On ViewAlmine Rech
JOMO (Joy of Missing Out)
June 23 – August 5, 2022
With the wide availability of vaccines came the parties: the downtown ragers, belated birthdays, and day-drinking afternoons that slowly morphed into 2 a.m. heart-to-hearts with old friends, and a million other activities that felt important—no, necessary—to attend after nearly a year and a half alone. But along with these came the return of an old anxiety, one which Todd Bienvenu analyzes in his most recent exhibition JOMO (Joy of Missing Out), currently on view at Almine Rech.
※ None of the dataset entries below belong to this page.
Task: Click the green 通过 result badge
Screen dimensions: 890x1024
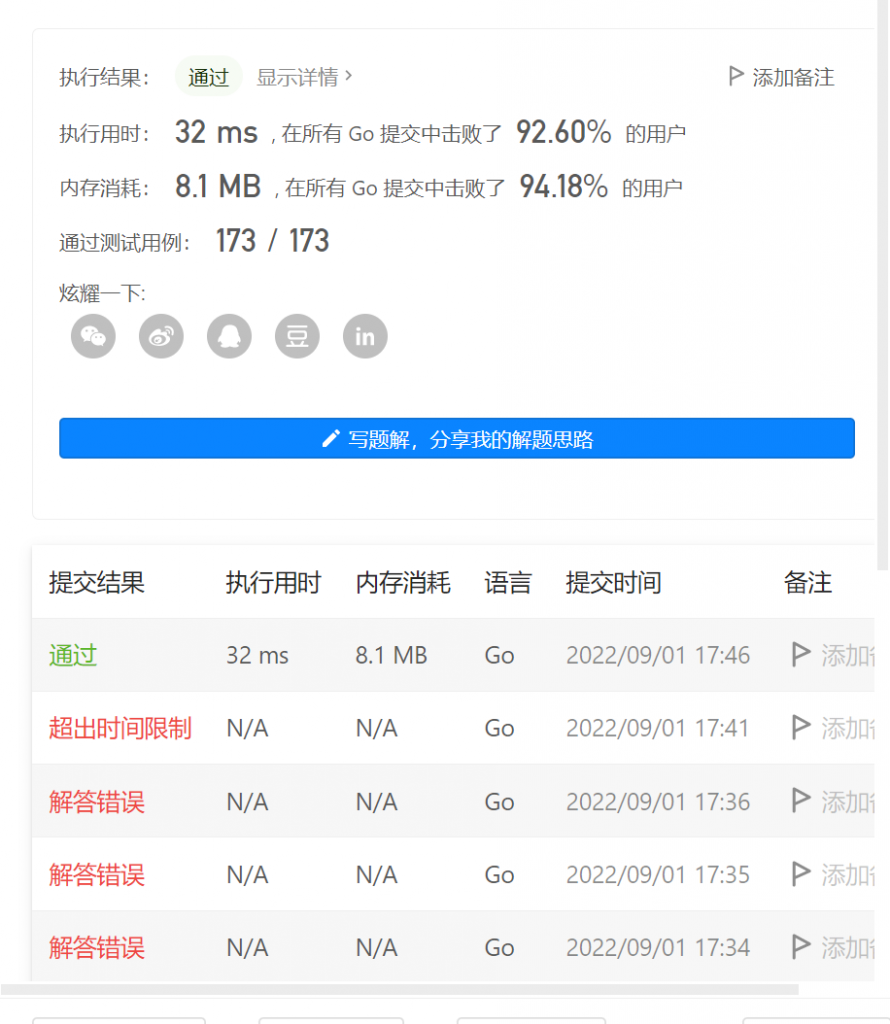Action: 208,76
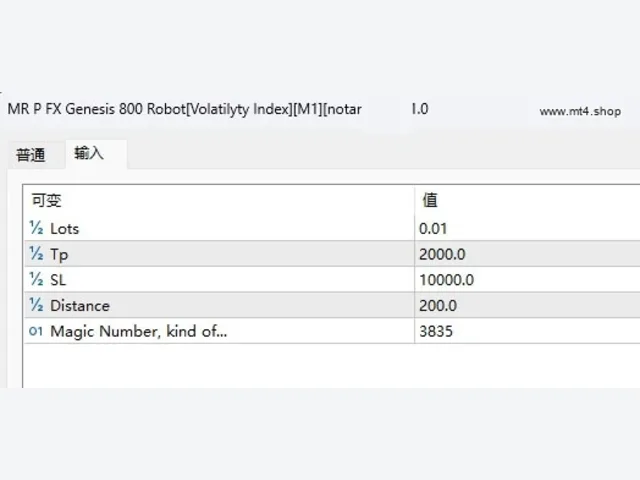Edit the Tp value 2000.0
This screenshot has height=480, width=640.
[527, 254]
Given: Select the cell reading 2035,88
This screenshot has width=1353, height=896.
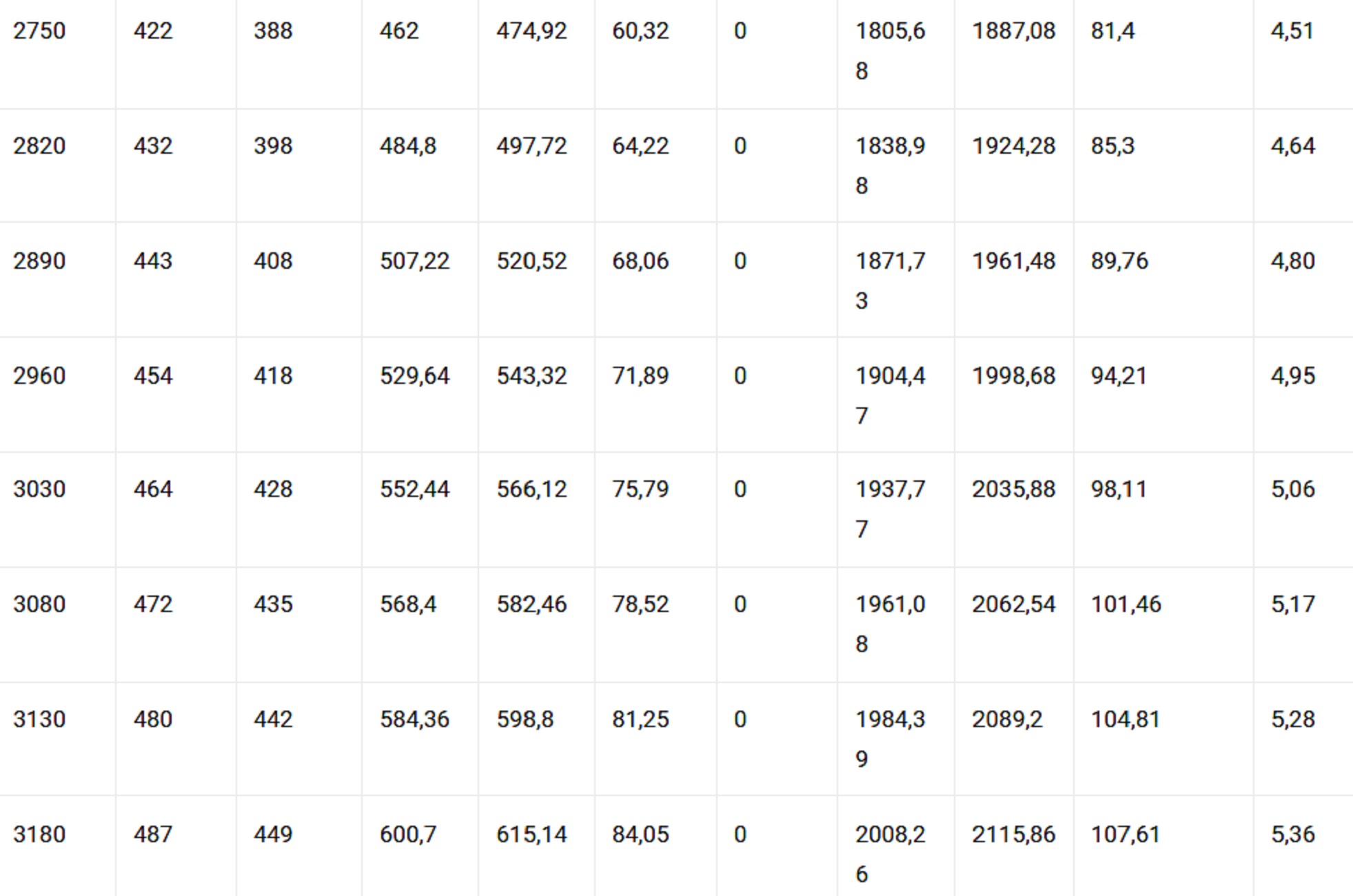Looking at the screenshot, I should click(x=1013, y=489).
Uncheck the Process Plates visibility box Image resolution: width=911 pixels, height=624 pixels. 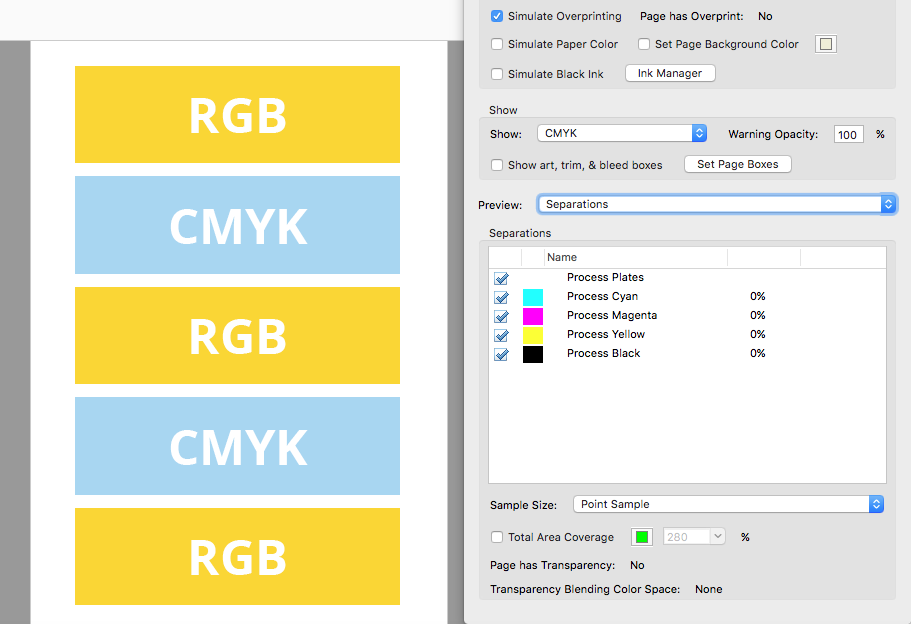(x=501, y=277)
After the extended series of lockdowns, there was a feeling that we were owed a bit of pleasure after our collective isolation, and for many New Yorkers, that meant a return to the noisy bars, loud chatter, and close quarters that have long defined this frenzied city’s intertwining senses of joy and chaos. But, despite the festive mood, we saw as well a resurgence of “FOMO,” or the fear of missing out on all of these post-pandemic social events that served as a symbol of successful reentry into our old lives. In his June 2021 essay “The Return of FOMO” for The Cut, Matthew Schneier described this phenomenon bearing down on New York’s summer: “FOMO is budding again with the promise of shared experiences,” he writes. Capturing an all-too-familiar anxiety about this moment of deep ambivalence and uncertainty, Schneier asks, “Do I really want to go back to the old way? Will I be able to continue all the practices I developed in the pandemic era? Does everyone want to do something I now realize I don’t want to do? Do I actually want to do something I didn’t think I wanted to do?”1
In his new show, Todd Bienvenu takes FOMO and turns it into JOMO: the joy of missing out. Across a selection of pieces from 2022, Bienvenu depicts the happiness of being alone but not lonely through vignettes that see his subjects reveling in the pleasure of doing exactly what they want, outside of the social expectations of other people and their rules. The exhibition is a mix of expressive painting, collage, and sculpture, all rendered in technicolor excess—excluding a selection of bronze figurines that instead shock with their irreverent subject matter. Roughly divided into two rooms, the larger of the two is filled with large, expressive, and textured canvases while the smaller one features paper collages. The collage room is the less successful venture: the chunky paper fragments that make up Bienvenu’s images take on an arts-and-crafts quality that distract from the content of the image. Take, for example, Lawnmower (2022). In the piece, a man on a riding lawnmower surveys his estate as a group of people frolic in a pool in the background. There is a clear separation between the foregrounded man and the others in the pool, but the limited detail available to the medium Bienvenu has chosen here saps this image of the joyful quality for which he is supposedly aiming. Many of the scenes in the collages, such as Wipeout (2022), are also revisited in paintings in the next room, where the painterly qualities of Bienvenu’s work best captures the intricacy required to truly show the pleasure of stepping back from the hustle and bustle of society.
While Bienvenu’s collages fall a bit flat, the paintings at Almine Rech are a near-perfect distillation of the artist’s thesis—joyful little scenes that showcase people out in nature or in their homes, enjoying solitude. Now, these are not Walden-esque scenes of peace: instead, Bienvenu explores the irreverent, trashy, and hilarious side of life. Many of his subjects are seen lounging on the beach. In Small Wedgie (2022), a woman stands in shallow water with her back to the viewer, allowing us to see her adjusting her bikini and exposing her hilariously severe tan lines. It’s an intimate moment that signals this woman’s sense of comfort when she’s alone on the water—so comfortable she’ll pick at herself without a care in the world about who sees. Elsewhere, people are camping with their close friends (Glamping (2022)) or cloistered in their bedrooms (Facetime (2022) and Bear Skin Rug (2022)) as they embrace and enjoy their time away from the world.
The centerpiece of the show is the behemoth painting View of NYC from my Bushwick rooftop. Awash in shades of blue, purple, and gray, Bienvenu depicts a bird’s-eye view of the city’s buildings, stretching from Brooklyn into Manhattan. On the rooftops, you can see people mingling, drinking, and watching the sun go down as it silhouettes the skyscrapers in the distance. It is a beautiful image of joy that depicts an individual experience—looking out at the end of a summer’s day—as something deeply in tune with a collective event. Are we ever really missing out even when we’re by ourselves? As society adjusts to the shifting tide of social interaction, we renegotiate our relationships to other people and, most importantly, ourselves. Todd Bienvenu’s JOMO suggests that the answer to this dilemma is not necessarily found in the company of others, but in the sublime bliss of missing out.
- Matthew Schneier, “The Return of FOMO,” The Cut, June 7, 2021.